Many beginners write ten random blog posts that never link to each other. To Google, that looks like ten weak, unconnected pages. A topic cluster instead links many small posts to one big page — and that connected group looks like real expertise.

Pillar page vs cluster posts

Two simple definitions before we go further:

  • Pillar page — one long, broad page that covers a big topic at a high level (e.g. “The Complete Guide to Healthy Eating for Busy People”). It is your “home base” for that topic.
  • Cluster posts (also called cluster content) — many smaller, focused posts that each answer one narrow question inside that big topic (e.g. “5-minute healthy breakfasts”, “How to meal-prep on Sunday”).

A cluster is the pillar page plus all the cluster posts that link to it. Picture a wheel: the pillar is the hub in the centre, and each cluster post is a spoke connecting back to it.

How the links work (the important part)

The structure only works if the pages link to each other the right way. There are two rules:

  1. Every cluster post links up to the pillar page (e.g. the breakfast post has a link saying “part of our complete healthy-eating guide”).
  2. The pillar page links down to each cluster post (it lists and links every sub-topic).

These links between pages on your own site are called internal links. When Google follows them, it sees one strong, well-organised topic instead of scattered pages — and tends to rank the whole group higher.

A pillar page (hub) surrounded by cluster posts (spokes), all linked together
Topic cluster for a healthy tiffin service:

            [ PILLAR PAGE ]
   "The Complete Guide to Healthy Eating
        for Busy Professionals"
                |
   +------------+------------+------------+
   |            |            |            |
 Cluster      Cluster      Cluster      Cluster
 "5-minute    "Meal-prep   "Healthy     "Office
  healthy      on Sunday"   snacks at    lunch
  breakfasts"               your desk"   mistakes"

Every cluster links UP to the pillar.
The pillar links DOWN to every cluster.

Note: Read the diagram top to bottom: one broad pillar page sits at the top, and four narrow cluster posts sit under it. The two-way links (pillar to posts, posts to pillar) are what turn separate pages into a single cluster Google can recognise.

A worked example: planning one cluster

Say FreshBite (our healthy tiffin service) wants to own the topic “healthy eating for busy people”. Here is how the plan looks as a simple table — one pillar, four clusters:

RolePage titleWhat it covers
Pillar“The Complete Guide to Healthy Eating for Busy Professionals”A broad overview that touches every sub-topic and links to each
Cluster“5-Minute Healthy Breakfasts”One narrow question, answered in depth
Cluster“How to Meal-Prep in One Sunday Hour”One narrow question, answered in depth
Cluster“Healthy Snacks to Keep at Your Desk”One narrow question, answered in depth
Cluster“5 Office-Lunch Mistakes That Make You Tired”One narrow question, answered in depth

Now FreshBite writes the four cluster posts (each great on its own) and one pillar page that ties them together with links. Over time, this connected group ranks far better than five unconnected posts ever could.

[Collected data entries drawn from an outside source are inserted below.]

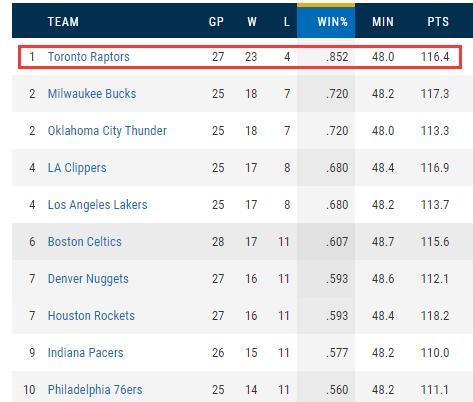Open the LA Clippers team link
This screenshot has width=473, height=402.
click(x=77, y=168)
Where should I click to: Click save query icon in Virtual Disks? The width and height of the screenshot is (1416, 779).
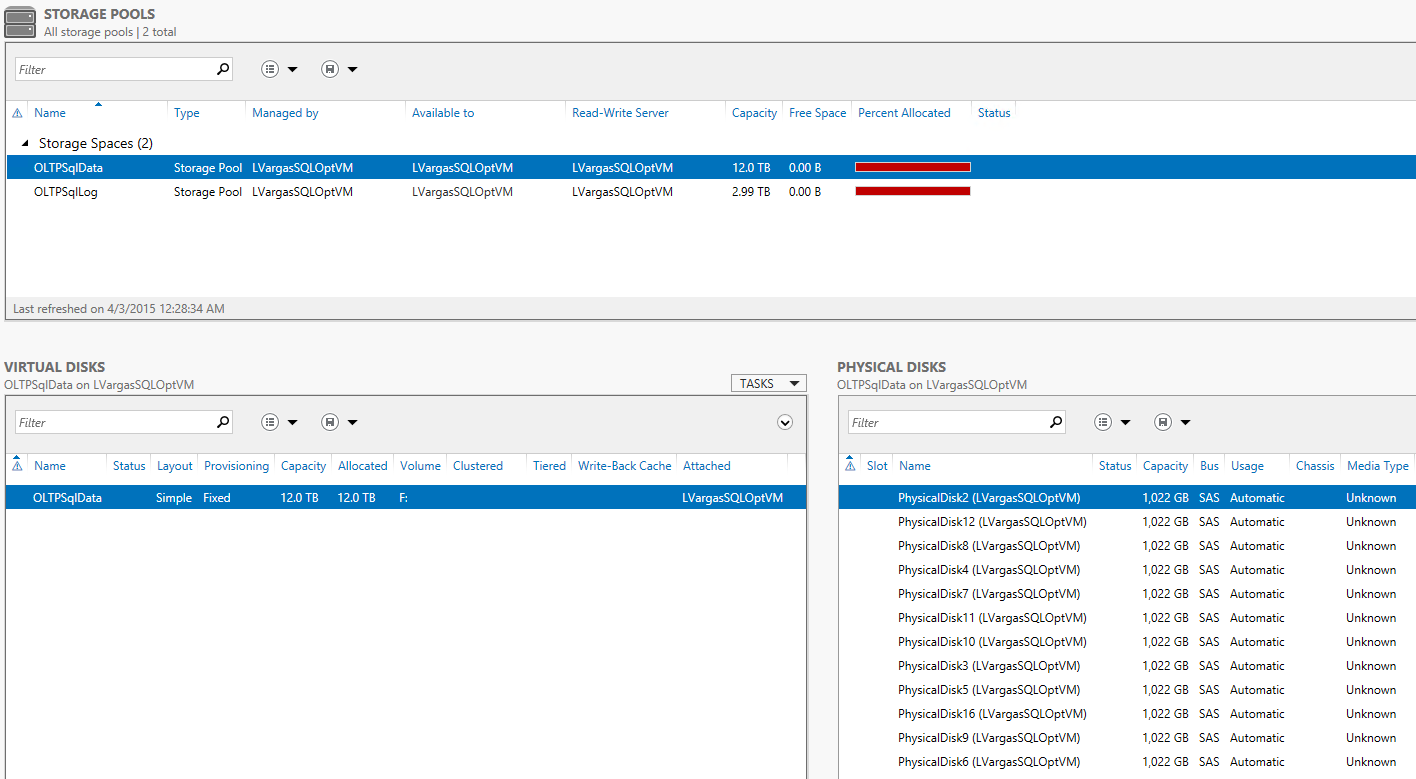pyautogui.click(x=339, y=423)
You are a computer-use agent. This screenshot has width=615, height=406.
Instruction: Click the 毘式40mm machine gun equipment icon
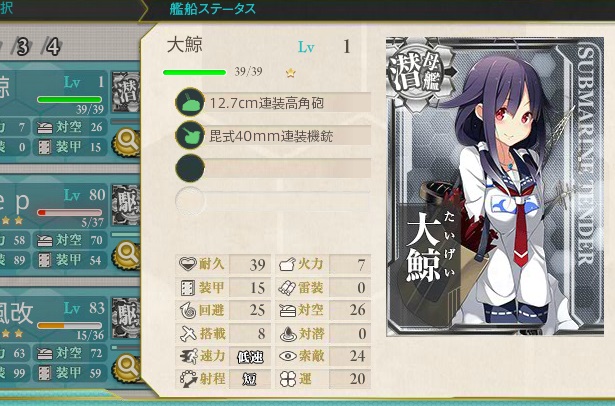pyautogui.click(x=190, y=135)
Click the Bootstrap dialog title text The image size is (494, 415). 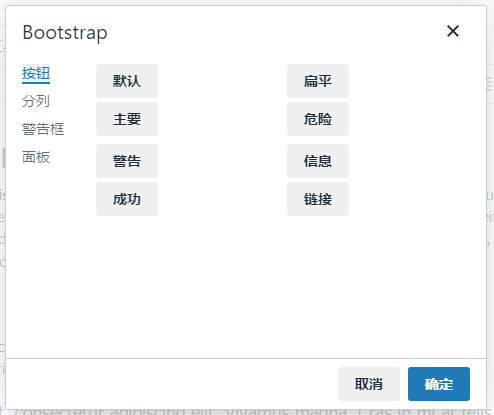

Tip: Start with the pillar idea first, then break it into questions people search — each question becomes one cluster post. This keeps every post on-topic and makes the linking obvious.

Watch out: A pillar page is not just a list of links. It should still be genuinely useful to read on its own. A thin “links only” page helps no one and Google ignores it.

Q. In a topic cluster, how should a small “cluster post” connect to the broad “pillar page”?

Answer: The links go both ways: each cluster post links up to the pillar page, and the pillar page links down to every cluster post. This two-way internal linking is what makes Google see one strong, expert topic.

✍️ Practice

  1. Pick a business you like and write one broad pillar-page title plus four narrow cluster-post titles under it.
  2. For your cluster, write the exact link sentence a cluster post would use to point up to the pillar page.

🏠 Homework

  1. Plan a full topic cluster for a chosen business: one pillar page and at least 5 cluster posts, and note how each piece links to the others.